*ACTION ITEM*
Exactly as given, output all the records that follow.

*Dataset entries*
━━━

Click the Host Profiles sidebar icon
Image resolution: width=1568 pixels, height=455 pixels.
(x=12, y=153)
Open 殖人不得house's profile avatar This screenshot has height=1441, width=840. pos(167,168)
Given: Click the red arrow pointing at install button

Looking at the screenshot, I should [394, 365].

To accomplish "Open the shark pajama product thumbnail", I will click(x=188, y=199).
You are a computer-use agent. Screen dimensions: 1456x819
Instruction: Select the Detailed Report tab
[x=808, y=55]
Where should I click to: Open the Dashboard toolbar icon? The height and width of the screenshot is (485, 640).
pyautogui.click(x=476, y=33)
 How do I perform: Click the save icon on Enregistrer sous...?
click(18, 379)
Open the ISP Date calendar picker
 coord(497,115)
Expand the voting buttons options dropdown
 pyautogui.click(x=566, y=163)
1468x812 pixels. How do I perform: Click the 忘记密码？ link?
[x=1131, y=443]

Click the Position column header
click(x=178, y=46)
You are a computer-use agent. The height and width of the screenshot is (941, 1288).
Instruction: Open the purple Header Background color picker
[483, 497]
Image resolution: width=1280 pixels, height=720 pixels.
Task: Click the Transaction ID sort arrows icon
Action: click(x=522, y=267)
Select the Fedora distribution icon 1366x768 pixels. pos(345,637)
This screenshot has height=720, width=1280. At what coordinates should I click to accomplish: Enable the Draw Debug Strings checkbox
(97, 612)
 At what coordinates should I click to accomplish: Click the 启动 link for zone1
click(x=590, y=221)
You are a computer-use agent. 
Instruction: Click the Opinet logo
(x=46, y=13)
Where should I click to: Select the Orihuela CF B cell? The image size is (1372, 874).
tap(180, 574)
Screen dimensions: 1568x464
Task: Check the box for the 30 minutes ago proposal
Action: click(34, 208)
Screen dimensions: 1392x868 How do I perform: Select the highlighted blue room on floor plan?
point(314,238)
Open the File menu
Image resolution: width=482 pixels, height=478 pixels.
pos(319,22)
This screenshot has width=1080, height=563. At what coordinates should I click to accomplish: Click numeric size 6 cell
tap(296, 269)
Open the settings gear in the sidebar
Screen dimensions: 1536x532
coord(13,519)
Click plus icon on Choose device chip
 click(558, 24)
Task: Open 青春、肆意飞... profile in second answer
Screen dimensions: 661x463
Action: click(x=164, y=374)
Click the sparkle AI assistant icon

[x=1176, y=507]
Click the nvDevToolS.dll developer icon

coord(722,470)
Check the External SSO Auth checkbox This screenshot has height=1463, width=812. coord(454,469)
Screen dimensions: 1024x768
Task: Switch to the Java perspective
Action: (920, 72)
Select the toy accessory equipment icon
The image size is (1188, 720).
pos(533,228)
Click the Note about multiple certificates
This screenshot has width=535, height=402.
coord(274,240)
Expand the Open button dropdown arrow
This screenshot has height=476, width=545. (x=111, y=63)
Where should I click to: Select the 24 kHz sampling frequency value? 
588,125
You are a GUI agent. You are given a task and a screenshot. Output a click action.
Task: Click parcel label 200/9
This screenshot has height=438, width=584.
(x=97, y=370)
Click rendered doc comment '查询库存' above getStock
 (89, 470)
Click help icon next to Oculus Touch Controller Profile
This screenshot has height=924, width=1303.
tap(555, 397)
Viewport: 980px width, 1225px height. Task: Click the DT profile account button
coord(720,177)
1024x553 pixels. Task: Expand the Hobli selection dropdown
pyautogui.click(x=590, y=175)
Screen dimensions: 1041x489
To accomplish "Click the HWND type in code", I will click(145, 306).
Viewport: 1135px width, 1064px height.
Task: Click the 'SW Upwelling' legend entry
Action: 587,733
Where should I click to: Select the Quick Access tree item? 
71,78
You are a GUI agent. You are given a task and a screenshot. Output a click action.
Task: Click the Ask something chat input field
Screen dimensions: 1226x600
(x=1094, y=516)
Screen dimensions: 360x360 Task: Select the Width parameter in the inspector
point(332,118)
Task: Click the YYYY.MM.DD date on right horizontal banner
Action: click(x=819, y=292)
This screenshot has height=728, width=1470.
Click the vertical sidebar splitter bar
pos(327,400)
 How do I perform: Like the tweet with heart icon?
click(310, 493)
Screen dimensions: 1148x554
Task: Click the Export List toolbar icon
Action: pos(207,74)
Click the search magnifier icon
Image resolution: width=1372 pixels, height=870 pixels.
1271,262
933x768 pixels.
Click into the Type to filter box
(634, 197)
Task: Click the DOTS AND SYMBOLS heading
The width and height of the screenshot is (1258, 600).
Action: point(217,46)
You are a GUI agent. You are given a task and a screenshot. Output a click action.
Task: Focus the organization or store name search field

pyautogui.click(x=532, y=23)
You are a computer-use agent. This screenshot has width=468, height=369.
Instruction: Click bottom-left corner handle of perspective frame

━━━

*YOUR SOLUTION*
Click the Host Profiles sidebar icon
Image resolution: width=1568 pixels, height=455 pixels.
(x=12, y=153)
Open 殖人不得house's profile avatar This screenshot has height=1441, width=840. pos(167,168)
Given: Click the red arrow pointing at install button

Looking at the screenshot, I should [394, 365].

To accomplish "Open the shark pajama product thumbnail", I will click(x=188, y=199).
You are a computer-use agent. Screen dimensions: 1456x819
Instruction: Select the Detailed Report tab
[x=808, y=55]
Where should I click to: Open the Dashboard toolbar icon? The height and width of the screenshot is (485, 640).
pyautogui.click(x=476, y=33)
 How do I perform: Click the save icon on Enregistrer sous...?
click(18, 379)
Open the ISP Date calendar picker
 coord(497,115)
Expand the voting buttons options dropdown
 pyautogui.click(x=566, y=163)
1468x812 pixels. How do I perform: Click the 忘记密码？ link?
[x=1131, y=443]

Click the Position column header
click(x=178, y=46)
You are a computer-use agent. The height and width of the screenshot is (941, 1288).
Instruction: Open the purple Header Background color picker
[483, 497]
Image resolution: width=1280 pixels, height=720 pixels.
Task: Click the Transaction ID sort arrows icon
Action: click(x=522, y=267)
Select the Fedora distribution icon 1366x768 pixels. pos(345,637)
This screenshot has height=720, width=1280. At what coordinates should I click to accomplish: Enable the Draw Debug Strings checkbox
(97, 612)
 At what coordinates should I click to accomplish: Click the 启动 link for zone1
click(x=590, y=221)
You are a computer-use agent. 
Instruction: Click the Opinet logo
(x=46, y=13)
Where should I click to: Select the Orihuela CF B cell? The image size is (1372, 874).
tap(180, 574)
Screen dimensions: 1568x464
Task: Check the box for the 30 minutes ago proposal
Action: click(34, 208)
Screen dimensions: 1392x868 How do I perform: Select the highlighted blue room on floor plan?
point(314,238)
Open the File menu
Image resolution: width=482 pixels, height=478 pixels.
pos(319,22)
This screenshot has width=1080, height=563. At what coordinates should I click to accomplish: Click numeric size 6 cell
tap(296, 269)
Open the settings gear in the sidebar
Screen dimensions: 1536x532
coord(13,519)
Click plus icon on Choose device chip
 click(558, 24)
Task: Open 青春、肆意飞... profile in second answer
Screen dimensions: 661x463
Action: click(x=164, y=374)
Click the sparkle AI assistant icon

[x=1176, y=507]
Click the nvDevToolS.dll developer icon

coord(722,470)
Check the External SSO Auth checkbox This screenshot has height=1463, width=812. coord(454,469)
Screen dimensions: 1024x768
Task: Switch to the Java perspective
Action: (920, 72)
Select the toy accessory equipment icon
The image size is (1188, 720).
pos(533,228)
Click the Note about multiple certificates
This screenshot has width=535, height=402.
coord(274,240)
Expand the Open button dropdown arrow
This screenshot has height=476, width=545. (x=111, y=63)
Where should I click to: Select the 24 kHz sampling frequency value? 
588,125
You are a GUI agent. You are given a task and a screenshot. Output a click action.
Task: Click parcel label 200/9
This screenshot has height=438, width=584.
(x=97, y=370)
Click rendered doc comment '查询库存' above getStock
 (89, 470)
Click help icon next to Oculus Touch Controller Profile
This screenshot has height=924, width=1303.
tap(555, 397)
Viewport: 980px width, 1225px height. Task: Click the DT profile account button
coord(720,177)
1024x553 pixels. Task: Expand the Hobli selection dropdown
pyautogui.click(x=590, y=175)
Screen dimensions: 1041x489
To accomplish "Click the HWND type in code", I will click(145, 306).
Viewport: 1135px width, 1064px height.
Task: Click the 'SW Upwelling' legend entry
Action: 587,733
Where should I click to: Select the Quick Access tree item? 
71,78
You are a GUI agent. You are given a task and a screenshot. Output a click action.
Task: Click the Ask something chat input field
Screen dimensions: 1226x600
(x=1094, y=516)
Screen dimensions: 360x360 Task: Select the Width parameter in the inspector
point(332,118)
Task: Click the YYYY.MM.DD date on right horizontal banner
Action: click(x=819, y=292)
This screenshot has height=728, width=1470.
Click the vertical sidebar splitter bar
pos(327,400)
 How do I perform: Like the tweet with heart icon?
click(310, 493)
Screen dimensions: 1148x554
Task: Click the Export List toolbar icon
Action: pos(207,74)
Click the search magnifier icon
Image resolution: width=1372 pixels, height=870 pixels.
1271,262
933x768 pixels.
Click into the Type to filter box
(634, 197)
Task: Click the DOTS AND SYMBOLS heading
The width and height of the screenshot is (1258, 600).
Action: point(217,46)
You are a GUI agent. You are given a task and a screenshot. Output a click action.
Task: Focus the organization or store name search field

pyautogui.click(x=532, y=23)
You are a computer-use agent. This screenshot has width=468, height=369.
Instruction: Click bottom-left corner handle of perspective frame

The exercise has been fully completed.